MythBlast | Into the Soul’s Revolution
What may seem to be an afterthought may turn out to be the real point behind the quest. Perhaps the greatest obstacle for would-be heroes is to recognize the trap set against them where they least expect it: after the climactic battle in the small details of the morning after, hidden there by the unconscious.
In the last stage of the hero’s journey, which Joseph Campbell calls the Return, there is one last task to perform, a task which might prove to be their undoing, or that might aid them in the acquisition of the ultimate boon. Campbell speaks of a task in which the hero:
[…] has yet to confront society with his ego-shattering, life-redeeming elixir, and take the return blow of reasonable queries, hard resentment, and good people at a loss to comprehend. (The Hero of a Thousand Faces, 216)
This life-redeeming elixir is ego shattering because what is at stake in the quest is not just one’s “personal fate,” as Campbell says, “but the fate of mankind, of life as a whole” (The Hero with a Thousand Faces, 234). This connection to the collective is a tell-tale sign that we are stepping into the archetypal dimension of the collective unconscious, the native land of myth and ritual. The integration of the hero’s gift into society in the end may turn out to be the real difficulty of the entire quest.
Why is the hero’s gift so difficult to integrate into society? Why isn’t it, like most gifts, more enthusiastically welcomed? The answer should be clear: because it implies a revolution within the collective unconscious—including the sociopolitical and economic orders of our lives. The hero’s ultimate boon is, after all, the possibility of changing the world, and such change requires the transformation of the entire symbolic order governing our collective lives.
The fact that the symbolic order of the collective unconscious is as much spiritual as it is political is often obscured by ideologies of Self-Development or Supreme Meaning, which are supposed to surpass even the value of human life. By way of contrast, true enlightenment begins with the recognition that the internal and the external, the personal and the collective, along with the entire set of binary oppositions are, in fact, not external to each other. Each opposite is reflected into itself via the other.
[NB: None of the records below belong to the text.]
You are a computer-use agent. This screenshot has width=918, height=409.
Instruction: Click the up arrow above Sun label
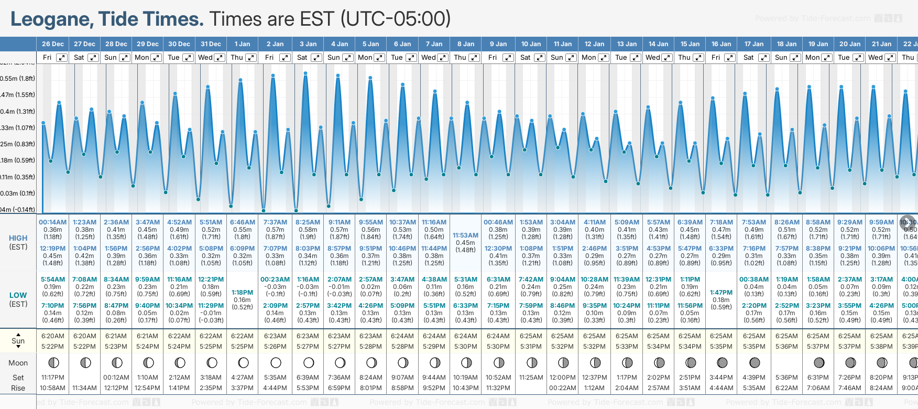[18, 334]
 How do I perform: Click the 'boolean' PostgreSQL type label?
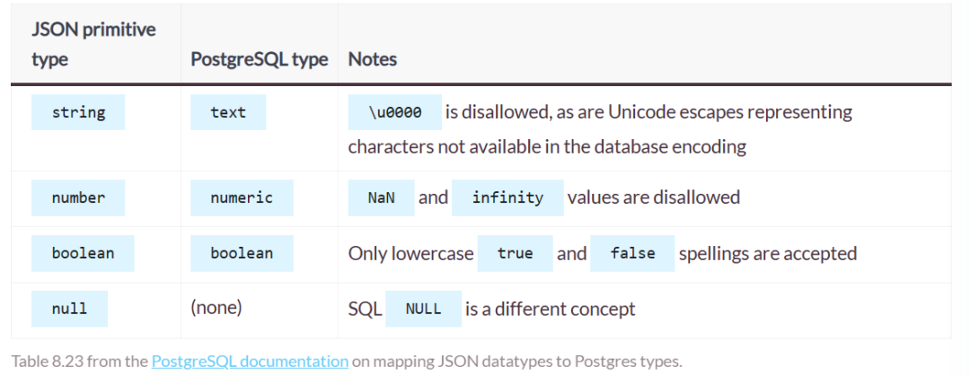pos(242,253)
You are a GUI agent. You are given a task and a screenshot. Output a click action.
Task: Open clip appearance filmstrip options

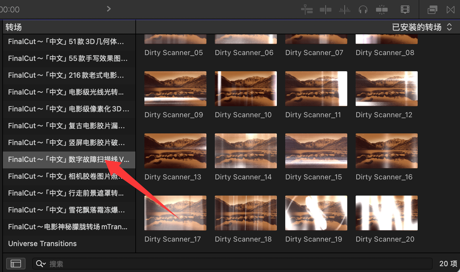click(x=405, y=10)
In the Eastern doctrine of mokṣa, the state of enlightenment means a kind of release from the tyranny of opposites, a self-transcending mode of consciousness in which our enslavement to samsara comes to an end. But this triumph of redemption doesn’t mean that opposites simply disappear or are conflated and done away with. For they belong to the nature of existence as profoundly as Being itself. They are not pitted in flat opposition to each other, but are to be viewed dialectically as integrated aspects of the life of the psyche in its totality.
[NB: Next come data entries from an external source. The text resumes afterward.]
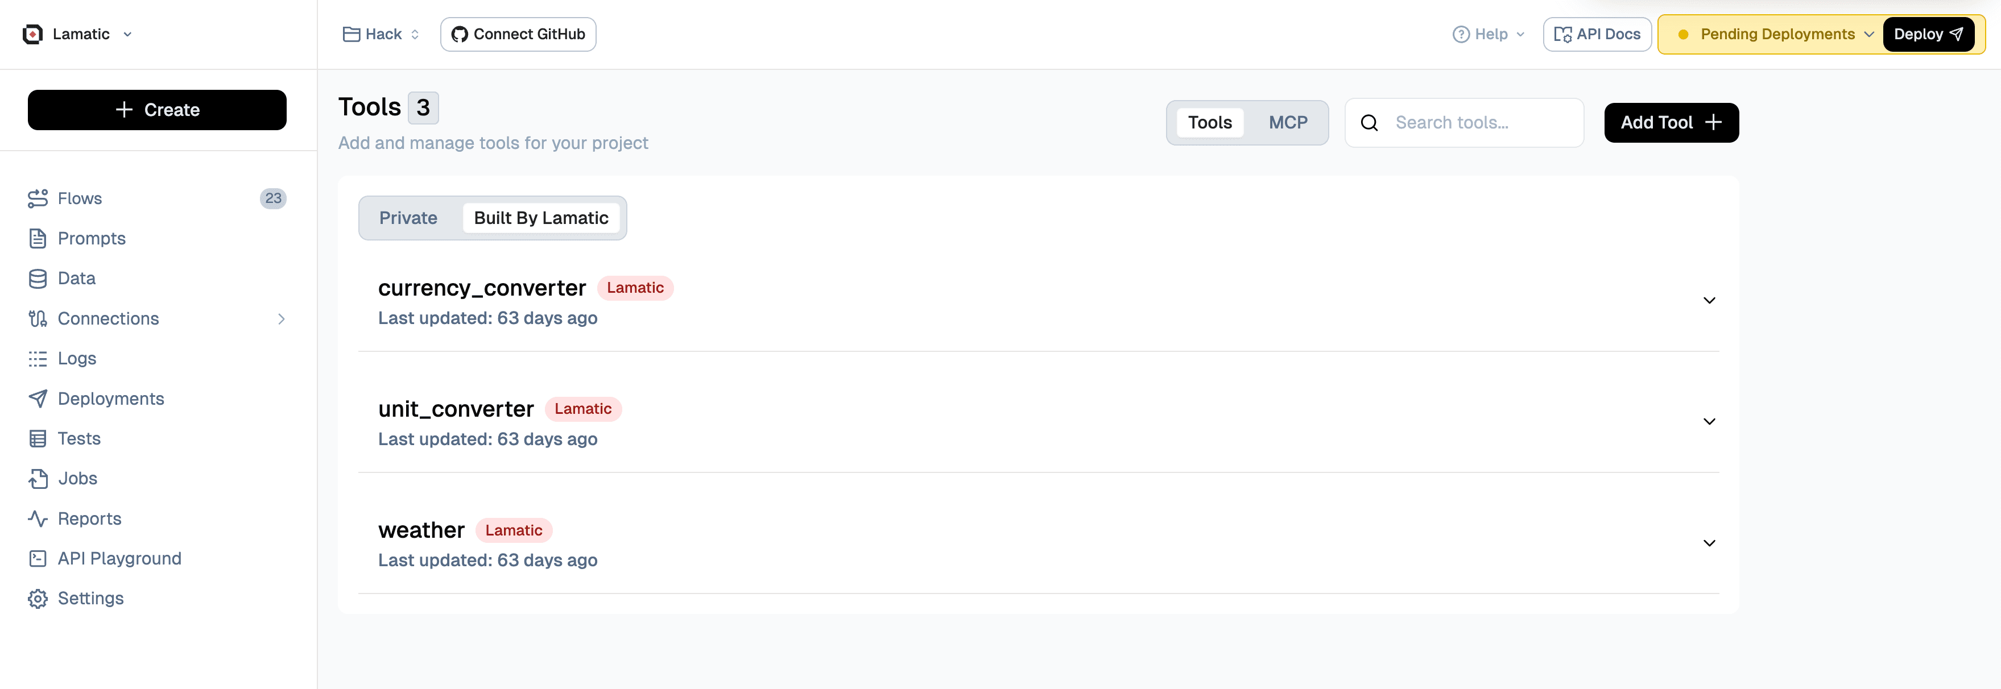Select the Built By Lamatic filter
The width and height of the screenshot is (2001, 689).
[541, 218]
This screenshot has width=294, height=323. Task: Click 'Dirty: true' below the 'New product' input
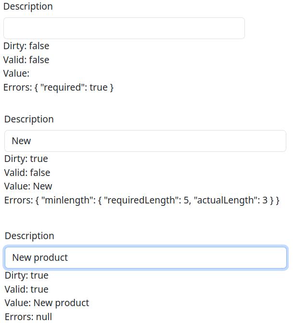(x=26, y=275)
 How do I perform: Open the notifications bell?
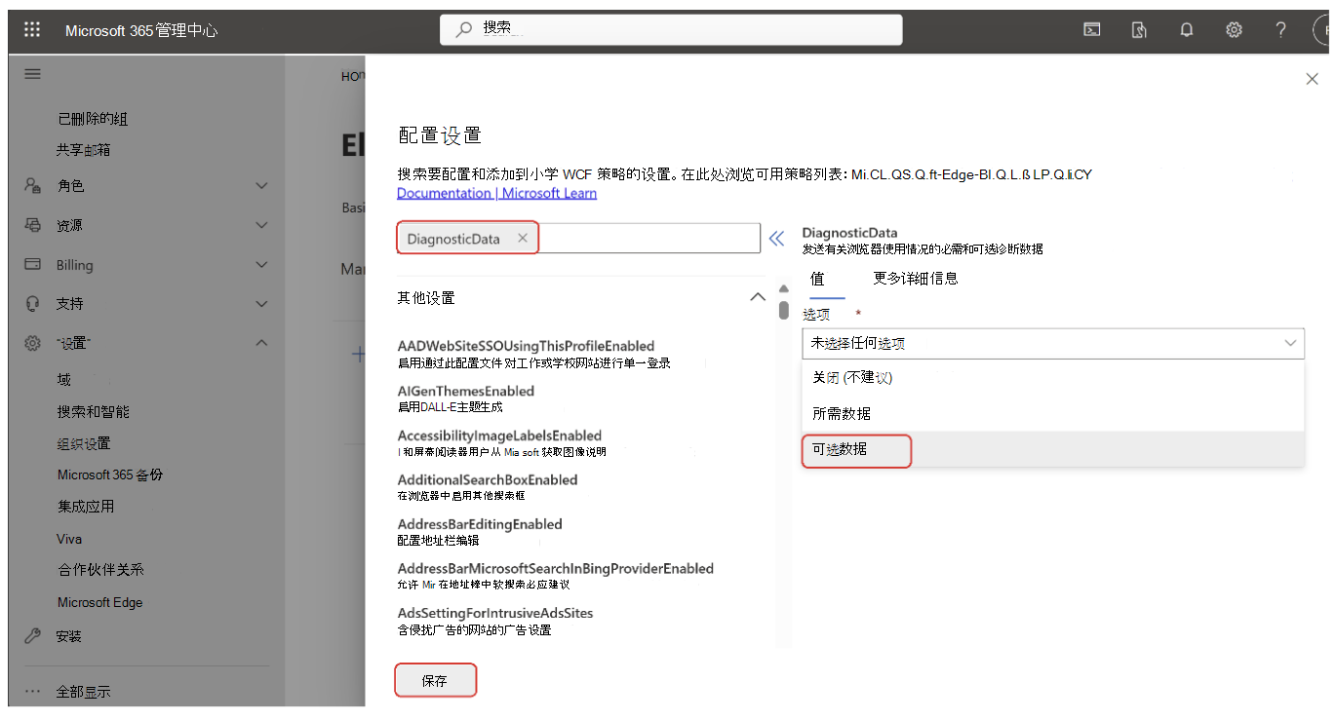1186,30

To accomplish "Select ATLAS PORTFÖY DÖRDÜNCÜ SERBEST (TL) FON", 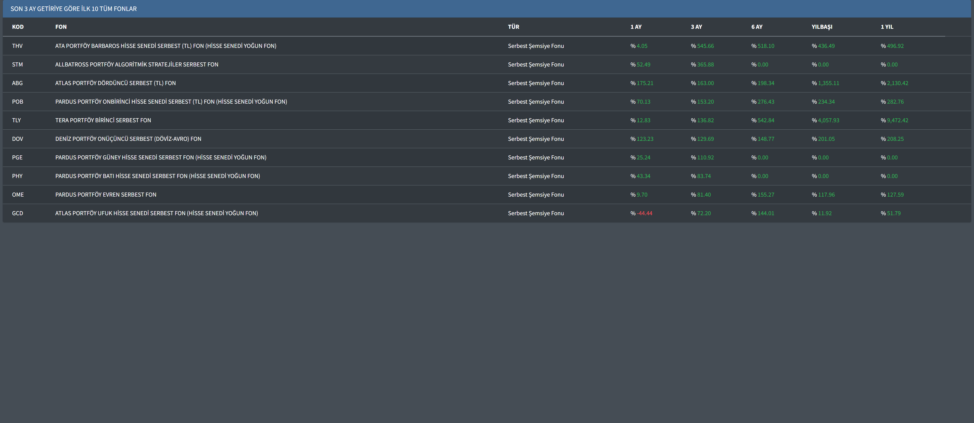I will click(115, 83).
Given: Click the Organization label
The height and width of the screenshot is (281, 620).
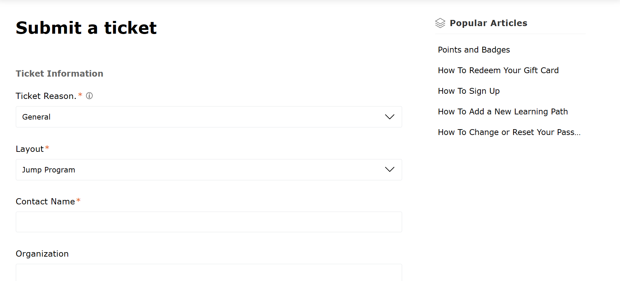Looking at the screenshot, I should pos(42,254).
Throughout his Asian Journals, which chronicle Campbell’s travels throughout Asia and his various conversations with spiritual leaders, there is a constant theme concerning the question of the true nature of mokṣa: “Is it release from the world? Or is it release from ignorance?” (208). Especially when confronted by the world-negating tendency in some strains of Indian philosophy, Campbell declared himself a clear partisan of the latter view: “”I preferred the Bhagavad Gītā’s karma yoga to the monastic rejection of the world” (Asian Journals, 208). There were strong arguments on both sides, and things could have gotten heated, but luckily in the end the comradery shared among friends remained the victor:
It was getting late and so I let the argument stay at this pleasant point, suggesting, however, that if one had found or even heard about the still point in the center of Śiva’s dance, involvement in the fury of the world was different from what it would be without that knowledge. (Asian Journals, 209)
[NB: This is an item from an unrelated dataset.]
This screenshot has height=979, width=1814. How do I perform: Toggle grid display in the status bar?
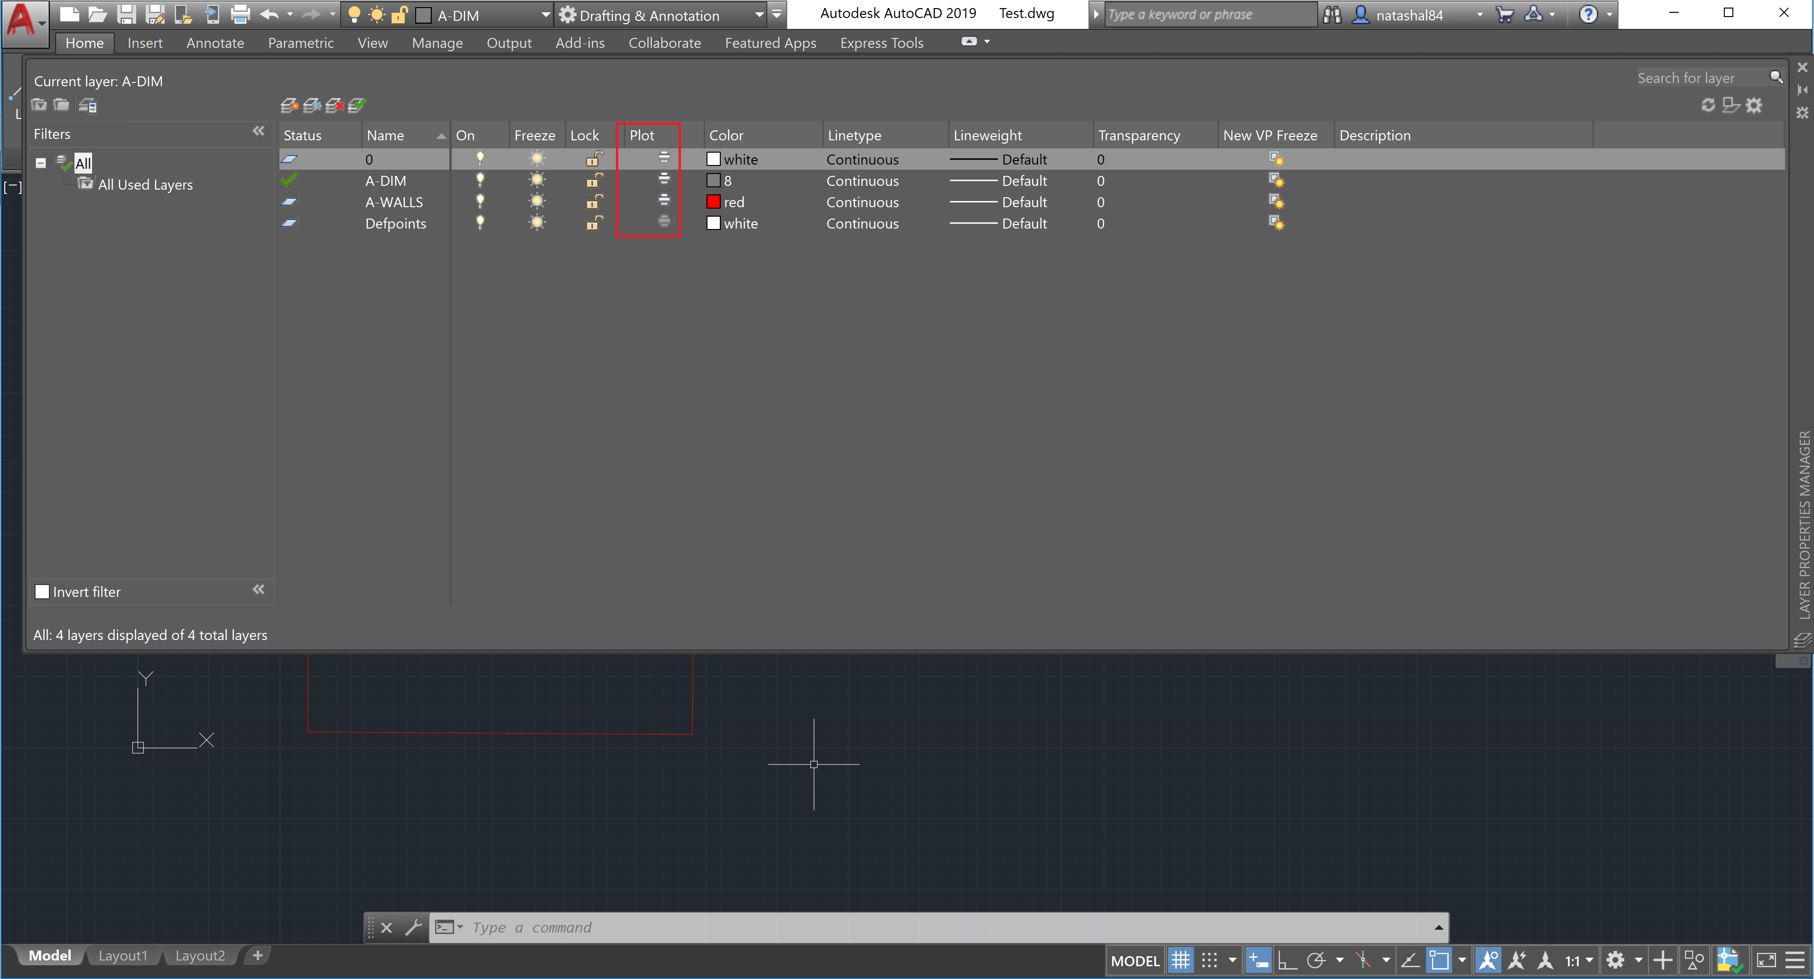(x=1180, y=960)
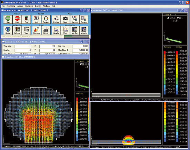
Task: Open Global configuration globe icon
Action: tap(8, 30)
“Involvement in the fury of the world” is a great way to describe the sociopolitical dimensions of human existence. In fact, the reference to the Gītā points to the struggle for political power between brothers and sisters in the broader context of the Mahābhārata. The still point in the midst of the gruesome dance of Śiva places us at the crux of the soul’s existence, inside the sacred ring of myth, in which antagonism and tension—indeed, outright war—between brothers and sisters is always taking place. The dualistic tension of opposites thus belongs to the political order of things — indeed, that tension more than belongs to the political order, it defines it. The endless existential struggle for freedom and justice is not merely a metaphor for the cosmic dance but a concrete fight for the soul of humankind.